== Task requirements ==
1. Please reproduce the draft circular on electronic records from "3.1 Identify the" up to and including "in this circular.", substituting "Division Records Manager" for "Divisional Records Officer".
2. In the draft circular on electronic records, which centres of expertise within CERN are given as examples of where division leaders can seek advice?

== Given passage ==
• • • •
A. Hollier E-archiving WG/40

7 March 2000

Appendix 1 to the Fourth Report of the Electronic Archiving Working Group

Draft Operational Circular on Electronic records

 

1. Requirements for Record-keeping at CERN

CERN is responsible for ensuring that its information and documentation are adequate to meet operational needs and legal requirements, both now and in the future. Increasingly, much of this information will exist only in electronic form. This poses new challenges since the electronic recording of information in the course of a transaction does not necessarily create a valid record that can be accepted as evidence of that transaction or activity. In order to create such a record, systems and procedures must be in place that:

Long term storage and access of valid electronic records is expensive, so it is important that costs are minimised by good management. Any piece of recorded information produced in the course of CERN’s activities may be a CERN record, regardless of its medium and regardless of whether it was produced by a CERN employee. Not all of these records require long-term preservation; but for those that do, CERN must be sure that they are preserved as valid records.

2. The challenge of electronic records

Technological change means that electronic documents quickly become unreadable. In some cases it is impossible to read any of the content, in other cases formatting and structure are lost to an extent that may give a misleading impression of the record. Furthermore, the context and provenance of an electronic document are not immediately apparent, so these must be preserved deliberately if the record is to be fully understood. Electronic documents are easy to change, and these changes can be difficult to detect, leading to problems of authenticity and reliability. They are also easily deleted.

Computer systems that allow the creation of electronic documents are not necessarily true record-keeping systems. A conscious effort is required to produce valid records and to ensure their preservation. If valid records are not kept, the organization faces a number of risks including:

3. Actions

Record keeping and accountability must be built into work processes and the electronic work environment in order to ensure that information remains accessible, understandable and reliable. This requires positive action to be taken immediately.

3.1 Identify the responsible persons

The leader of each Division and Experimental collaboration will work with the Divisional Records Officer (DRO) to oversee electronic records management in their area. They will seek advice as required from centres of expertise within CERN, such as the Legal and Audit Services.

Division leaders will ensure that electronic information-keeping systems maintained by their divisions comply with the requirements outlined in this circular.

An advisory panel nominated by the Archive Committee will monitor these activities and offer assistance as required. DROs will make an annual progress report to Archive Committee.

3.2 Identify and evaluate official records

The DRO will examine the business processes and functions of his/her Division or experiment in order to understand the flow of information. He/she will identify the points at which valid records are required, and survey the information that is currently held. (See Guideline 4.1.)
• • • •
== Provided material ==
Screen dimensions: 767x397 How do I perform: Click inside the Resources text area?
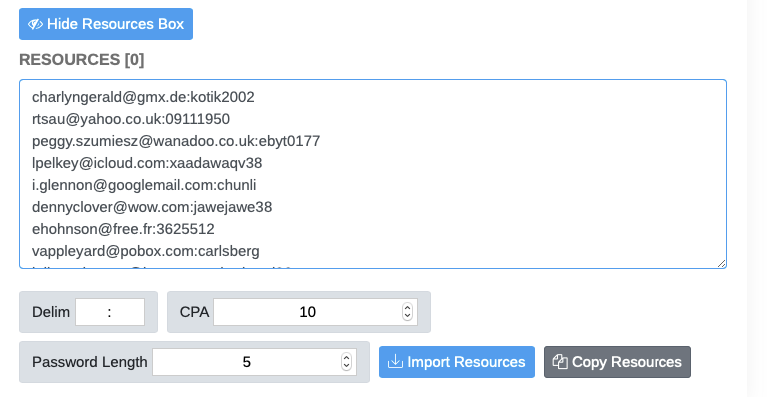[x=373, y=174]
• • • •
== Solution list ==
1.
3.1 Identify the responsible persons

The leader of each Division and Experimental collaboration will work with the Division Records Manager (DRO) to oversee electronic records management in their area. They will seek advice as required from centres of expertise within CERN, such as the Legal and Audit Services.

Division leaders will ensure that electronic information-keeping systems maintained by their divisions comply with the requirements outlined in this circular.

2. The Legal and Audit Services.